The funeral of Stephen Jones

I really had no business attending the funeral of Stephen Jones. I’d never met him and I really didn’t know much about him.

But about two weeks ago, a skier went missing in the Park City ski area around Canyon Village. Immediately, the Wasatch Mountain Wranglers leaped into action, convening on Facebook as to how they could help their fellow runner. Officials forbade us from going to look for him, as it could make things worse (if there was more than one beacon out there, searching would be more difficult, etc.)

And eventually, a couple of days later, his beacon was found. Stephen Jones had been found dead, buried in an avalanche. I had no direct attachment to Stephen, except through my Facebook group, the Wranglers. But I mourned his loss for his friends and family and for our group of 2,569 runners, which comprise the Wranglers.

As I said, I had no business attending the funeral of Stephen Jones. I felt a little out of place, not knowing anyone, really, and started to feel that maybe I was a little bit on the fringe for having made the trip from Provo to Midway, Saturday morning.

The services for Stephen were top notch. Friends and family spoke of a man who was adventurous, opinionated, but above all- loved his family. This was a man to emulate. Everything he did pointed to his love for those around him. As I sat, listening, I realized that I wouldn’t leave this funeral unchanged. I wanted to be a better friend, father and husband.

After the services, our small group of Wranglers made way to the road to begin a run in honor of Stephen. Still uneasy, knowing that I was probably the only one who had never met the man we were gathered to mourn and celebrate, I introduced myself to those around me and even recognized a man from my first ultra, this summer, at Pony Express.

We ran from the Midway Town Hall building, along Main Street. While all thoughts were on Stephen, there were moments that ranged from somber, all the way to joyful as we splashed over muddy puddles, even laughing at points as the mood seemed to lift a bit as we made our way toward the Heber City Cemetery.

As we entered the cemetery grounds, we fell silent as watches dutifully beeped, giving signal to the end of a special commemorative run. We quietly walked over to where a large group of family and friends had already assembled, for the interment of a man who had clearly impacted all who were privileged to meet him.

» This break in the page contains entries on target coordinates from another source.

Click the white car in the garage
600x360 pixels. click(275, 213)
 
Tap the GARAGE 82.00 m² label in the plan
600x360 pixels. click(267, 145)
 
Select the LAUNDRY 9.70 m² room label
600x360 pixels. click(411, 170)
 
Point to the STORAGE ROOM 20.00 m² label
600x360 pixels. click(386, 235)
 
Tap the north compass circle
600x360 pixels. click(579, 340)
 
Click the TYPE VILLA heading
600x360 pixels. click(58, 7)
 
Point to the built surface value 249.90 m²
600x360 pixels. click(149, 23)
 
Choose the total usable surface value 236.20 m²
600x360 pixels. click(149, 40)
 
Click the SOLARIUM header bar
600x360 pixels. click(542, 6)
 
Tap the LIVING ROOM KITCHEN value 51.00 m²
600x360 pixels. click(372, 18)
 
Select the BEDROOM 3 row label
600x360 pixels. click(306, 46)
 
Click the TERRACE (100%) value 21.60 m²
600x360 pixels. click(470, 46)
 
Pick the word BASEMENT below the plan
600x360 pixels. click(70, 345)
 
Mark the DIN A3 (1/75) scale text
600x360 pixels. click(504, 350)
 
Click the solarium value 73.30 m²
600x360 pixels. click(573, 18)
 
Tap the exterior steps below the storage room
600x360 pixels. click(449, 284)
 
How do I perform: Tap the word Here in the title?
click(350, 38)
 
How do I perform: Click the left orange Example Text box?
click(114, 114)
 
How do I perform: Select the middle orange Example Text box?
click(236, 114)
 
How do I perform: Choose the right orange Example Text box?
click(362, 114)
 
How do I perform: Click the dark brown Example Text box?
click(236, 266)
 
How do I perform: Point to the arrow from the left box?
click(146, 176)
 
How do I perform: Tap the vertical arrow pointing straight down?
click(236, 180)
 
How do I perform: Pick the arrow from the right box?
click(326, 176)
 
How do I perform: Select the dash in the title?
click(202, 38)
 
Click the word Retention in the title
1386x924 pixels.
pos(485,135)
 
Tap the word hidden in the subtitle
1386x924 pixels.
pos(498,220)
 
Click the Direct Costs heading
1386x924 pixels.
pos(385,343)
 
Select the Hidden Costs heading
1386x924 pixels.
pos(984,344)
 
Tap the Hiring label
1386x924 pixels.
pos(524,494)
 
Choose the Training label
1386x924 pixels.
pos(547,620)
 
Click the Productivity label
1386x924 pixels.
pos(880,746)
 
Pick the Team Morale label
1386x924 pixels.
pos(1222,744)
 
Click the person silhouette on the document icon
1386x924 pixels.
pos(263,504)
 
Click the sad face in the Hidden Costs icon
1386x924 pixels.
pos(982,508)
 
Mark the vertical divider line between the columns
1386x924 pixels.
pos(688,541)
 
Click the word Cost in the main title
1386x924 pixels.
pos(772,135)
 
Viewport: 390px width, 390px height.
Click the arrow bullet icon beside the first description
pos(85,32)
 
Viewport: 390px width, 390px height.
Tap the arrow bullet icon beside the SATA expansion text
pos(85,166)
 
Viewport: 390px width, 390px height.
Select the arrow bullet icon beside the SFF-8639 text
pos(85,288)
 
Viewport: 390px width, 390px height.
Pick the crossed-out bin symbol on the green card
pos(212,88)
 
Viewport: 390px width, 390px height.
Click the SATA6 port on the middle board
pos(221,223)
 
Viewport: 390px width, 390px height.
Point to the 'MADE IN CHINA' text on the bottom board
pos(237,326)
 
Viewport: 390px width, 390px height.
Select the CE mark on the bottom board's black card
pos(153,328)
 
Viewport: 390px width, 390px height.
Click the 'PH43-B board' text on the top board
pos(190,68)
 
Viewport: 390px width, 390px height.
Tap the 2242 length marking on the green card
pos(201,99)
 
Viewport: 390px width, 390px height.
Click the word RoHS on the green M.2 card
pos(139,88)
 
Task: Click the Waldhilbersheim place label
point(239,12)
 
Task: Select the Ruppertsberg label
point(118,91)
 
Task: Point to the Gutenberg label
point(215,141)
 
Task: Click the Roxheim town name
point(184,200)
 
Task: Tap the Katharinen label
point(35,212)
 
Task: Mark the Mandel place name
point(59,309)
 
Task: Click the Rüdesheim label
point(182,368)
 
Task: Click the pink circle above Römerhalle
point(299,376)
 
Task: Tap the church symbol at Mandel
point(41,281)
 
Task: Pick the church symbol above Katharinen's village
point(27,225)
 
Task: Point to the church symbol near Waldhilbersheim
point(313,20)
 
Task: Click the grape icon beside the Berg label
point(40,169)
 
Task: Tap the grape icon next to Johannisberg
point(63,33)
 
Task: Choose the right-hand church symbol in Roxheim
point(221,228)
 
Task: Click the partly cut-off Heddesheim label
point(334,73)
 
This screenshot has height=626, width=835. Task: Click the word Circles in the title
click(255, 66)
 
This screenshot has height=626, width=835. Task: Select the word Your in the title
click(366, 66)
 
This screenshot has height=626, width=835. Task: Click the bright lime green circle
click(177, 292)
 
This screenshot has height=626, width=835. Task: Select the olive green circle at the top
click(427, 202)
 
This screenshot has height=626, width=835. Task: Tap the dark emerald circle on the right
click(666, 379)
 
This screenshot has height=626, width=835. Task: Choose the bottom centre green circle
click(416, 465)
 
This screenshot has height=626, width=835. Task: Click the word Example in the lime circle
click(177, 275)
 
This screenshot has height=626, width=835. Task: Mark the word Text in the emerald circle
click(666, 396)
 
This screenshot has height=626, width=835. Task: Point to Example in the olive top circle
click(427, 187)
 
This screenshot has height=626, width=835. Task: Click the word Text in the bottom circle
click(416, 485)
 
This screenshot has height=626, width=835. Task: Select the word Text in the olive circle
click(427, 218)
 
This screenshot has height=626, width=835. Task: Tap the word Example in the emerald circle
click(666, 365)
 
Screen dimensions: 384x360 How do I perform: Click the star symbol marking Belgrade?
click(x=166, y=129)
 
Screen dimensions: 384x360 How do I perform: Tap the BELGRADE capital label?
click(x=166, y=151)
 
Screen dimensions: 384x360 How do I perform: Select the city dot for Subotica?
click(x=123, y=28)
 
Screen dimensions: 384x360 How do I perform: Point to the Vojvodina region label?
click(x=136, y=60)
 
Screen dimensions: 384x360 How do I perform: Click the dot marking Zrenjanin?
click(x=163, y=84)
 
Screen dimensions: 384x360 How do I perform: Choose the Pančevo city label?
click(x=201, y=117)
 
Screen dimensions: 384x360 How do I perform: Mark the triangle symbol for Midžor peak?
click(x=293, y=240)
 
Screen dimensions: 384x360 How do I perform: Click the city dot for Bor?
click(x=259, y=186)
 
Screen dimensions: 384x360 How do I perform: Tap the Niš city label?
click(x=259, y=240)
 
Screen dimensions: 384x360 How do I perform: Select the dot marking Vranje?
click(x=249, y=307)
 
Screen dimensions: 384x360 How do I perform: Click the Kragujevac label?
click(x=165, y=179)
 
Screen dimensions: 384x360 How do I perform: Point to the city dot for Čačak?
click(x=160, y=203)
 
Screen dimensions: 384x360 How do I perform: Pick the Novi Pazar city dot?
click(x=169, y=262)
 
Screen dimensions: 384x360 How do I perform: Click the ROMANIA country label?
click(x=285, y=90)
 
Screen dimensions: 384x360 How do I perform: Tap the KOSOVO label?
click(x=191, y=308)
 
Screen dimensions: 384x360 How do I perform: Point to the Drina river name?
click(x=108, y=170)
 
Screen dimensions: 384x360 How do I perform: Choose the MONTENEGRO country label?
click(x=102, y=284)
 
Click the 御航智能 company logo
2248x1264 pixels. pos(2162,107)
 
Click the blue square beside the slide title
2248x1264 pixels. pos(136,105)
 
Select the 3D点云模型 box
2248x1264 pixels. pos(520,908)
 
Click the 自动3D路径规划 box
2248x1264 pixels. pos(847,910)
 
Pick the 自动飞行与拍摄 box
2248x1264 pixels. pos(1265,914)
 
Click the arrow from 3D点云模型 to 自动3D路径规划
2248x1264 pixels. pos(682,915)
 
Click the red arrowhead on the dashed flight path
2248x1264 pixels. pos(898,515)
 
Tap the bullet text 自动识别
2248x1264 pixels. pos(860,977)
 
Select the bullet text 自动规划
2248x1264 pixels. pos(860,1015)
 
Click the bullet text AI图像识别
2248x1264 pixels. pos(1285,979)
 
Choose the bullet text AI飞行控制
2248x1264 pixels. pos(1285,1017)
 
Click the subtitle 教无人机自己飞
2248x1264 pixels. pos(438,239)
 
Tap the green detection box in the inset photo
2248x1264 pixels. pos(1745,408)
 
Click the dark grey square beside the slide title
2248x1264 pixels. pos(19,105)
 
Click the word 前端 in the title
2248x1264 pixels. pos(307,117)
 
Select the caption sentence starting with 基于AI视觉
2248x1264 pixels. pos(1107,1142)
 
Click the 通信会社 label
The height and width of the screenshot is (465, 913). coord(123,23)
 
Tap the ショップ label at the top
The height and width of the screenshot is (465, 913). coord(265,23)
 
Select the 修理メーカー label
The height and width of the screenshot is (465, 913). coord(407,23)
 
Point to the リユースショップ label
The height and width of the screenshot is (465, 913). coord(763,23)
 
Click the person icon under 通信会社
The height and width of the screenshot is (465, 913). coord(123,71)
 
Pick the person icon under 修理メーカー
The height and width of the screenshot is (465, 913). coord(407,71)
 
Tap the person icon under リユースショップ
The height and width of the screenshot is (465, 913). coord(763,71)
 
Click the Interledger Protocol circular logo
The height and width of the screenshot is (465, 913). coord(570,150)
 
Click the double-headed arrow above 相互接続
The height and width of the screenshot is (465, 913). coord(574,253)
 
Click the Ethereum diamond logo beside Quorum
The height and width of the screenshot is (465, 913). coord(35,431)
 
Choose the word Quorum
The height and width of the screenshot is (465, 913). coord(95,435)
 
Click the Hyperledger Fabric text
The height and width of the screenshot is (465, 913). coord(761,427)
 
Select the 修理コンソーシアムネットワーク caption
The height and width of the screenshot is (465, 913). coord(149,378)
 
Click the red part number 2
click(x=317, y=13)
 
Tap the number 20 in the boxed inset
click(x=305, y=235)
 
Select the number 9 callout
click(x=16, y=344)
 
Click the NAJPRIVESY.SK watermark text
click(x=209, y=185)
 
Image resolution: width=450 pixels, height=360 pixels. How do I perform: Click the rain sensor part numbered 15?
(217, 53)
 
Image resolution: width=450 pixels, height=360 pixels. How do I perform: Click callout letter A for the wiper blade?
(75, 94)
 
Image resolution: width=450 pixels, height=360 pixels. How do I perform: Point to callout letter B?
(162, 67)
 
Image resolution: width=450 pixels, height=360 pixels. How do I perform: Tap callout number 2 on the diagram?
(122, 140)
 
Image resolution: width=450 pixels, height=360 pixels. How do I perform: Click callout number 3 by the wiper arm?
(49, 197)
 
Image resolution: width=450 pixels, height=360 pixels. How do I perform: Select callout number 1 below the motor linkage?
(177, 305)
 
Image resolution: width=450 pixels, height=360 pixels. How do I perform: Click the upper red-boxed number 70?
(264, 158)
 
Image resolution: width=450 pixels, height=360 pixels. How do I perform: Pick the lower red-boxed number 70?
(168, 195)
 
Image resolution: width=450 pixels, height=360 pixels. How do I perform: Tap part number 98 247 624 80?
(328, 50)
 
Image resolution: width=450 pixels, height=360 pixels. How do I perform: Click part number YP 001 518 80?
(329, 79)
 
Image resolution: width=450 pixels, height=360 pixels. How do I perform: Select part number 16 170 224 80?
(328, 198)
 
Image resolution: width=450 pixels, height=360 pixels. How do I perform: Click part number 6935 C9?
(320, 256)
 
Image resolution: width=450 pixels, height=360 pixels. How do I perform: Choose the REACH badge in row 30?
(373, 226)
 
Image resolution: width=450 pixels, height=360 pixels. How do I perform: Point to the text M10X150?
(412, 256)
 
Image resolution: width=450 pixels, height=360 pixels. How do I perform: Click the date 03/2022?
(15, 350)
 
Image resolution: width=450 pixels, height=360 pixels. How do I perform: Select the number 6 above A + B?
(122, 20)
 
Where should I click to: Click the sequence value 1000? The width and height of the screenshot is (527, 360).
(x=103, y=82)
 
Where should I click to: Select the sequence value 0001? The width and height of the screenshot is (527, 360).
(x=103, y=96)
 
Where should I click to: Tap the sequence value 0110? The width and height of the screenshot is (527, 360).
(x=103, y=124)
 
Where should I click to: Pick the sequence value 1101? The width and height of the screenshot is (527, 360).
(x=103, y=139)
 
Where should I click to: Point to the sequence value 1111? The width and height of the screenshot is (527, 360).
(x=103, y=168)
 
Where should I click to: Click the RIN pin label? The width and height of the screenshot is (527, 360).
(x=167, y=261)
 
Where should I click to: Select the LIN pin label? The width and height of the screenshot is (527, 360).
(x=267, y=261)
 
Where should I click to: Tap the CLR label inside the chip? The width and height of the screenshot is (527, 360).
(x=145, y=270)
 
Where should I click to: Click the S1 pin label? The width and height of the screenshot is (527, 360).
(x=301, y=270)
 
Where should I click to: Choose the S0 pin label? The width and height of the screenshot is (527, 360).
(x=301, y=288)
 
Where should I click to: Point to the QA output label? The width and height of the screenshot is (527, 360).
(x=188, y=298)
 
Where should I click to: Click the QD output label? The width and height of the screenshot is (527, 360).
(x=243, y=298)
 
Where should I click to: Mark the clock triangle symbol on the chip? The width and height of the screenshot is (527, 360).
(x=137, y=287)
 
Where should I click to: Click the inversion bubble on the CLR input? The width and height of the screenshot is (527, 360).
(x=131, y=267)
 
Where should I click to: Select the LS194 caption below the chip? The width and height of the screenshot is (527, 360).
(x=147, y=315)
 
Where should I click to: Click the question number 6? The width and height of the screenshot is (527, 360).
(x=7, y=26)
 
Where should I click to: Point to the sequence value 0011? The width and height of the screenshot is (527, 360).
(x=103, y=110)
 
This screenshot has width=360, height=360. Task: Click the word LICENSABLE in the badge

A beautiful song was performed and as the service ended, I had the honor of meeting some of Stephen’s family and more of the Wranglers group that I’ve been conversing with for over a year. Eventually we pilled into a few vehicles and headed back to the Midway Town Hall, where I quietly got back into my truck for the drive home.

As I drove back down Provo Canyon, I reflected on my life, my family and those who I’ve been fortunate enough to associate with in my 41 years of life. I want to run more, be braver and try harder in those things that I dedicate myself to. I want to be a better husband, father and friend.

For not having ever met Stephen, he has made an indelible impression on me, anyway. Rest in peace, brother.